(Assigned task): Scan the entries for the word "sample", and copy every line where it appears.

(Exercise data):
══════════
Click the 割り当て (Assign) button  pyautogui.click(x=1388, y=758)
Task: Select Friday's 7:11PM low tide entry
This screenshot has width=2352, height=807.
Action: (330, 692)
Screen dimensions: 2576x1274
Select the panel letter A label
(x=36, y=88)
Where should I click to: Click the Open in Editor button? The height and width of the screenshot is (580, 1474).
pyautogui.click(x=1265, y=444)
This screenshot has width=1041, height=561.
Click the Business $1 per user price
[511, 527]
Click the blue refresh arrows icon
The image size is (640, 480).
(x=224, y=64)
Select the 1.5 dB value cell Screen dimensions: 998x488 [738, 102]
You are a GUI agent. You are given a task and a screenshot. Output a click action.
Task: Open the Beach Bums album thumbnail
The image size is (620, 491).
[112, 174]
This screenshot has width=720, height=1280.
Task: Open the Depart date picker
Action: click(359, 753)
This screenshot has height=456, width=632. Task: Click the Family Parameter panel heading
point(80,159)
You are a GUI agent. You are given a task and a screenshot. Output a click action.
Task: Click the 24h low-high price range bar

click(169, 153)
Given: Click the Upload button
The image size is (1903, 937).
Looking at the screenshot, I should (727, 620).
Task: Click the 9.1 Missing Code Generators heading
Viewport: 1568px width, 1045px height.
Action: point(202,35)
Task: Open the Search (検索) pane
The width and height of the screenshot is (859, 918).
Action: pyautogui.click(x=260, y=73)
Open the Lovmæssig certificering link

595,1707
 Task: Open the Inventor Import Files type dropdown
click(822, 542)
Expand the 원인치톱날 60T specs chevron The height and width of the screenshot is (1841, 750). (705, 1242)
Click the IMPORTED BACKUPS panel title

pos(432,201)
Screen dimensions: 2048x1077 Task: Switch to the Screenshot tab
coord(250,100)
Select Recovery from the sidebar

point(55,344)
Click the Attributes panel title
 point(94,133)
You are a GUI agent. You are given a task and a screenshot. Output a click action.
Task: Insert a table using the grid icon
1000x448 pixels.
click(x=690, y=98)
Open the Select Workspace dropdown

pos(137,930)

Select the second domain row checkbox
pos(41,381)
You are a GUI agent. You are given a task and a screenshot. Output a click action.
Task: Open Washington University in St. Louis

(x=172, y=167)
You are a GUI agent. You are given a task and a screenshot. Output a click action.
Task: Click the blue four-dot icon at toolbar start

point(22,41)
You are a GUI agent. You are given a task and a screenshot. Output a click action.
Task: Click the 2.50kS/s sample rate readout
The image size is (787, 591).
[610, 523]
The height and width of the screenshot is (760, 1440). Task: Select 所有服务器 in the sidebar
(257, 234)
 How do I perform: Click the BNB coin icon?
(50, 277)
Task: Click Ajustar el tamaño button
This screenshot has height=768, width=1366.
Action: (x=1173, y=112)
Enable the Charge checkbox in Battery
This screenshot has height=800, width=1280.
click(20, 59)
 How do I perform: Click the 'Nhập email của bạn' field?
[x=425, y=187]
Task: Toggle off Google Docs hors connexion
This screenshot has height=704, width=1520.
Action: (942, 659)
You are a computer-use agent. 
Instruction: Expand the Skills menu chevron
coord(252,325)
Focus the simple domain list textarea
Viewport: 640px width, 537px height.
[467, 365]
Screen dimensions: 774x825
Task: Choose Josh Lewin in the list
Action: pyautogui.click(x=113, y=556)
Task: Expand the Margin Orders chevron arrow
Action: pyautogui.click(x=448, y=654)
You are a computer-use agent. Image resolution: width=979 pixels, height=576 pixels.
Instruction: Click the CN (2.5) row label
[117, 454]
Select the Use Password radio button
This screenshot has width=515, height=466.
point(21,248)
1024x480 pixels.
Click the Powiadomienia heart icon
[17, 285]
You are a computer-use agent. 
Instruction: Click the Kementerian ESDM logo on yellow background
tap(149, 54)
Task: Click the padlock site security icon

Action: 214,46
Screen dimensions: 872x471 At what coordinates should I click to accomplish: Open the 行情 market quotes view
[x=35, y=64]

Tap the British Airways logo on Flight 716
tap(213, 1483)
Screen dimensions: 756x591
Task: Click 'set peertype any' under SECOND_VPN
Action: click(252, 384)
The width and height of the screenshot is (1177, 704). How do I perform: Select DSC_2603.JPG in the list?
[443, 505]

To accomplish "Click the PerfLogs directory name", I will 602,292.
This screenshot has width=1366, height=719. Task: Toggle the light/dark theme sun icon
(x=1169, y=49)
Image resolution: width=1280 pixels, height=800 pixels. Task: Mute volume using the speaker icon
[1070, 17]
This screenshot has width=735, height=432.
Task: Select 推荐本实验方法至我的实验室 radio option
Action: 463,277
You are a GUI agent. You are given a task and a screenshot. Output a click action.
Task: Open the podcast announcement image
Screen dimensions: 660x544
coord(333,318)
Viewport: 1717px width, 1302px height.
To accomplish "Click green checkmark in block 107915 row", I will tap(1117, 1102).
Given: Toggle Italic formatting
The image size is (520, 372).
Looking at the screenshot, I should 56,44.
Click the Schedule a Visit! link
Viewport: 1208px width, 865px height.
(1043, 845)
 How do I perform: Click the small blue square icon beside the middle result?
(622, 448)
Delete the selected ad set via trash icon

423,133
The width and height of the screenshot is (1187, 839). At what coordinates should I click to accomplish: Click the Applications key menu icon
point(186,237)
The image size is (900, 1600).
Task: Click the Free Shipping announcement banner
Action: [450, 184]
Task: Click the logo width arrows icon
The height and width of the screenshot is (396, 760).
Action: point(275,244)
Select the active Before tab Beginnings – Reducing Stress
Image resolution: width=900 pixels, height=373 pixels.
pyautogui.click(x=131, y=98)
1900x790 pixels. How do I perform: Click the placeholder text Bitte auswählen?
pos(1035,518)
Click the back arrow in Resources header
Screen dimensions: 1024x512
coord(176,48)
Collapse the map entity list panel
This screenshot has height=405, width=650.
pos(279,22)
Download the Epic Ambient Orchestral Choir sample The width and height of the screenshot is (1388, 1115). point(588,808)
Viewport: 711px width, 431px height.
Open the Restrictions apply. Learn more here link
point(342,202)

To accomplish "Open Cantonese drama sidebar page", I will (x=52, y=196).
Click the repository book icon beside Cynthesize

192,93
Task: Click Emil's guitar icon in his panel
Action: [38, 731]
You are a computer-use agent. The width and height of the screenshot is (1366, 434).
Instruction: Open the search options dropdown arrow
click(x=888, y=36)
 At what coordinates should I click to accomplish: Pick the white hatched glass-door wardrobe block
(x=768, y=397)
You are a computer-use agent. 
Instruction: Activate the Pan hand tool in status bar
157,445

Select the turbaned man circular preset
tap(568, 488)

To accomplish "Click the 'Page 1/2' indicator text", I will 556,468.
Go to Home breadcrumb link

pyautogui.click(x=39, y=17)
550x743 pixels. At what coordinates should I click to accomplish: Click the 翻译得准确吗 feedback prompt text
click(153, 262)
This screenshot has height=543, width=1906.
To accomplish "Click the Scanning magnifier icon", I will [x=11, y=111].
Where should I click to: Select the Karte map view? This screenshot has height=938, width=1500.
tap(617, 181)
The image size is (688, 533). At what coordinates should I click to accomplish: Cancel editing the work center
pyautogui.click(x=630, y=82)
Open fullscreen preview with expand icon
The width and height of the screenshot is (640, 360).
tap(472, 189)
══════════
(Solution to the exercise):
Task: Click the 2.50kS/s sample rate readout
Download the Epic Ambient Orchestral Choir sample The width and height of the screenshot is (1388, 1115). point(588,808)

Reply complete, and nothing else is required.